Instances where Mankading did not happen
- C Walsh of the West Indies refused to Mankad last man S Jaffar of Pakistan in a group match during the 1987 World Cup, but let him off with just a warning. Pakistan won that match, while the defeat was one of the reason why West Indies failed to progress to the semi-final.
- M Rafique of Bangladesh did not run out Umar Gul of Pakistan in a 2003 Test in Multan. Pakistan won the Test match by just one wicket.

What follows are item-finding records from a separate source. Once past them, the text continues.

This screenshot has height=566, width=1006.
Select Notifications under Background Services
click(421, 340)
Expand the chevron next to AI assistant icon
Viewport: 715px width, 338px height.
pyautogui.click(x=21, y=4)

- R Ashwin of India Mankaded L Thirimanne of Sri Lanka in a group match during Commonwealth Bank Series 2012 held in Australia. However the umpires, Paul Reiffel & Billy Bowden, after discussion asked India whether they wanted to reconsider the appeal and to that Indian captain Virender Sehwag withdrew the appeal. Sehwag informed them that Ashwin had warned Thirimanne before mankading him, however M Jayawardene, the SL captain, said he was not aware of the warning.
- In 2012 ICC World Twenty20 in the Super Eight stage match between WI and England, C Gayle did not Mankad Eoin Morgan, but only gestured in a funny manner of having Morgan Mankaded. Eventually West Indies won the game by 15 runs.
- During IPL 2019, K Pandya (Mumbai Indians) did not to run out M Agarwal (Kings XI Punjab) in a MI vs KXIP match, KXIP won that match.